Réuni en point de presse, le ministère de l’Éducation nationale a dressé le bilan de la plateforme e-msomo, et a annoncé des taux d’adhésion «encourageants».
Le ministère de l’Éducation nationale a organisé, lundi 2 février dernier, un point de presse consacré à la nouvelle plateforme numérique pilotant le système du bulletin unique. La rencontre s’est tenue en présence du secrétaire général, Saïd Soulé Saïd, et de plusieurs autres responsables, dans l’objectif de renforcer la visibilité et la sensibilisation autour de cet outil désormais central dans le suivi scolaire. En ouverture, le secrétaire général a salué la mobilisation des établissements scolaires qui ont largement contribué à la mise en place du dispositif.
Il a notamment remercié les équipes administratives pour la création et l’intégration des données essentielles, telles que les listes des élèves, des enseignants ainsi que les relevés de notes, désormais intégrés dans le système. S’agissant du niveau d’adhésion, Saïd Soulé Saïd a indiqué que les établissements publics du secondaire affichent un taux d’intégration de 100 % sur l’ensemble du territoire.
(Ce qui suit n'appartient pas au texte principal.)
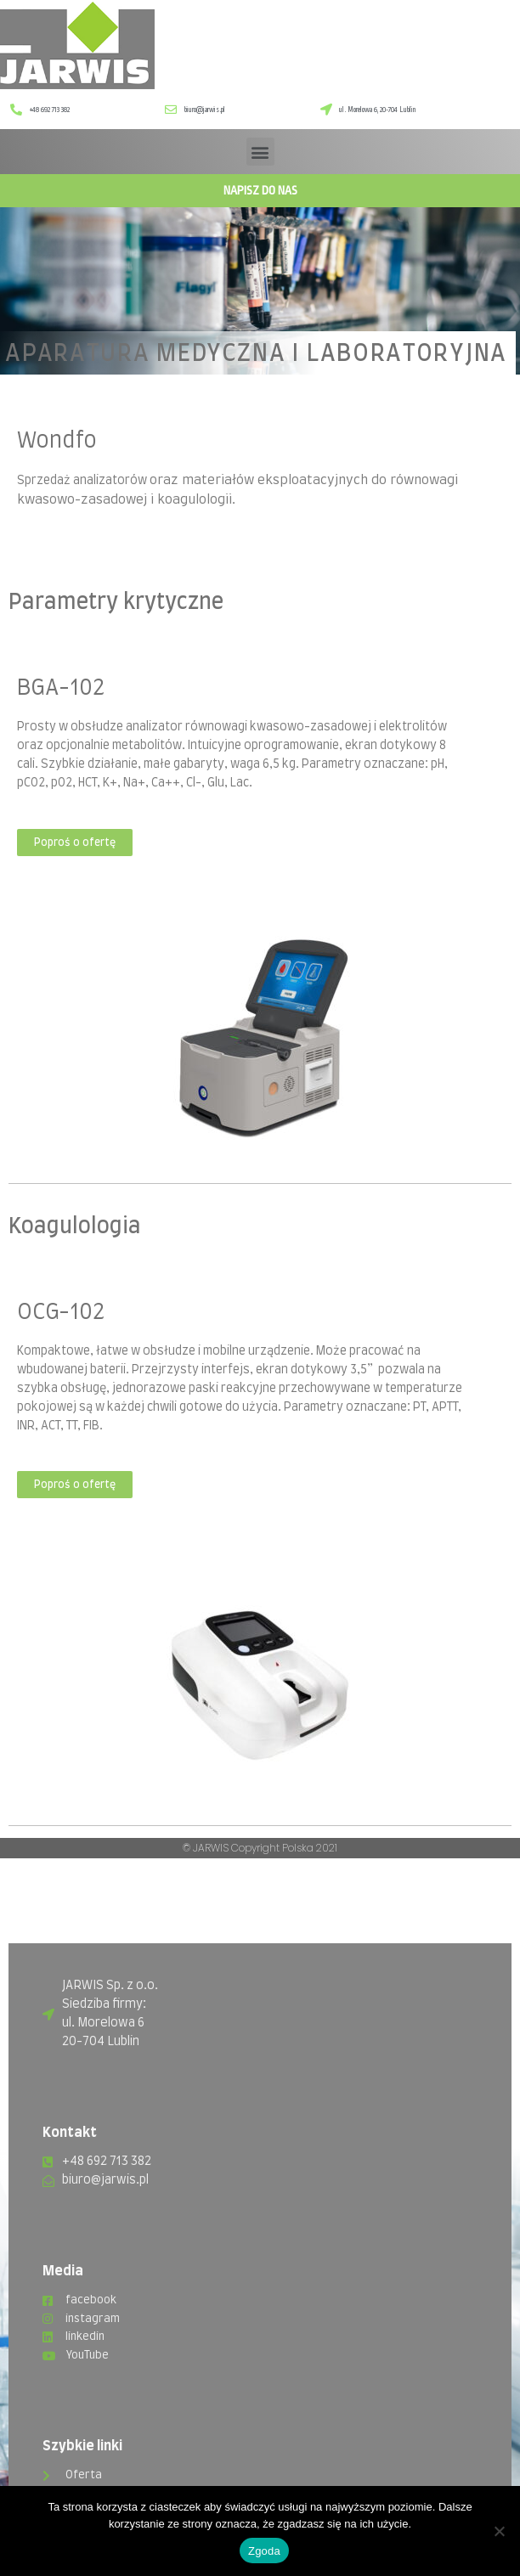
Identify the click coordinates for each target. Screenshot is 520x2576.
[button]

Dans le primaire public, le taux atteint actuellement 45 %.
Il a fait savoir que «le secondaire représente un niveau particulièrement sensible, à cause des enjeux académiques et des risques de pénalisation des élèves en cas de non-édition des bulletins via la plateforme unique». Face à certains retards liés à la transition vers le nouveau système et à des changements organisationnels, le ministère a accordé un délai supplémentaire d’une semaine afin d’accompagner les chefs d’établissement n’ayant pas encore finalisé les opérations requises.
Concernant les établissements privés, «ceux de Ngazidja sont intégrés à 100 %, malgré quelques difficultés dans la saisie des notes». À Mwali, 5 établissements sur 35 ne seraient pas encore connectés à cause de problèmes techniques, tandis qu’à Ndzuani, «environ 24 % des établissements restent à intégrer».
Le secrétaire général a enfin lancé un appel aux parents, en leur rappelant que «le bulletin unique sera désormais le seul document valable pour l’inscription à l’Université des Comores et dans les établissements d’enseignement supérieur». Il les a invités à «veiller à l’adhésion des établissements fréquentés par leurs enfants à la plateforme, afin d’éviter toute pénalisation». Le ministère assure par ailleurs son «accompagnement aux élèves concernés», y compris en «facilitant leur transfert vers des établissements déjà intégrés au système».